はじめに

国内のステーキチェーンとして初めてとなる「ウルグアイ産牛」のステーキを5月に発売したブロンコビリー。このステーキ界の“新星”について、7月24日に開かれた同社の第2四半期決算説明会で、衝撃の事実が明らかにされました。

超厚切りの目玉商品として売り出したところ、あまりの人気に供給が追い付かず、8月中にも欠品になる可能性が高いというのです。発売から、わずか3ヵ月で頭をもたげた欠品騒動。はたして、ウルグアイ産牛の今後はどうなるのでしょうか。


「赤身が詰まったジューシーな肉」

東名阪を中心に130店舗超、社名と同名のステーキレストランを展開しているブロンコビリー。同社が5月27日から販売しているのが、ウルグアイ産牛を使った「炭焼き 超厚切り 熟成サーロインステーキ」(200グラム・税別1,780円)です。
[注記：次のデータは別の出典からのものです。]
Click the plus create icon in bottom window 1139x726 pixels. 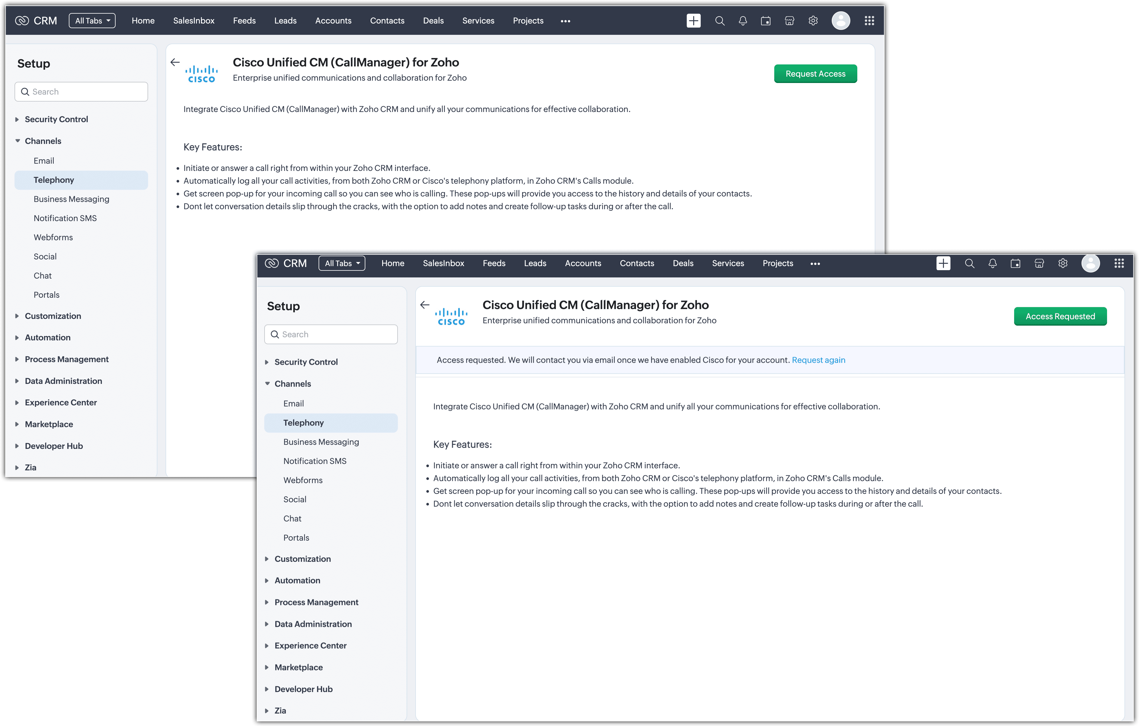tap(943, 263)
ウルグアイ産牛は生育過程でホルモン剤を打っておらず、他国産の牛に比べると、同じ育成期間でも2~3割ほど小さいといいます。しかしその分、「赤身が詰まったジューシーな肉になる」(ブロンコビリーの竹市克弘社長)のが特徴です。

生肉
他国産の牛肉と比べると断面は小さめだが、その分、同じ分量でも厚切りで提供可能

他国産の牛に比べると小ぶりなため、カット面も小さくなります。ブロンコビリーではこれを逆手に取り、あまり多くの量を食べない日本人客にも厚切りで提供。これに同社が強みとする炭焼きを組み合わせることで、外はカリッと、中は肉汁を閉じ込めてジューシーに焼き上げているといいます。

他のステーキチェーンに先駆けてウルグアイ産牛の提供を始めた竹市社長。7月24日の決算説明会でも、「炭焼きという“武器”に良質な赤身肉を掛け合わせることで、先駆者メリットを生かしながら、新たな価値を提供できている」と自信をのぞかせました。

好調な売れ行きには“伏線”があった

実際に、売れ行きも絶好調。2月から提供を開始した同じ価格帯のメニューと比べると、1.8倍の出数を記録しています。その要因として、ウルグアイ産牛の超厚切りステーキが“新たな価値”を提供できたのに加えて、もう1つ伏線があったと考えられます。

2016年には15.6%という経常利益率を誇ったブロンコビリーの業績ですが、2017年は12.7%、2018年は11.9%と高水準を維持しながらも、ピークアウトの傾向が顕著になっています。背景にあるのが、価格帯の安いハンバーグに需要が偏ったことに伴う、客単価の伸び悩みです。

こうした事態を受け、同社はこれまで2,000円台が中心だったステーキ系商品に関し、2月から1,000円台のメニューを投入。静岡県内限定で提供した「炭焼き 黒毛和牛ステーキセット」(160グラム・同1,980円)は発売から2週間で完売したといいます。「もう一度、原点に立ち戻って、ステーキを取ってもらえるメニュー構成にしました」(竹市社長)。

このようにステーキへの取り組み強化が実を結び始めた中で、満を持して投入されたのがウルグアイ産牛。超厚切りという新たな魅力を加えたことで、会社の想定を上回る売れ行きになったというわけです。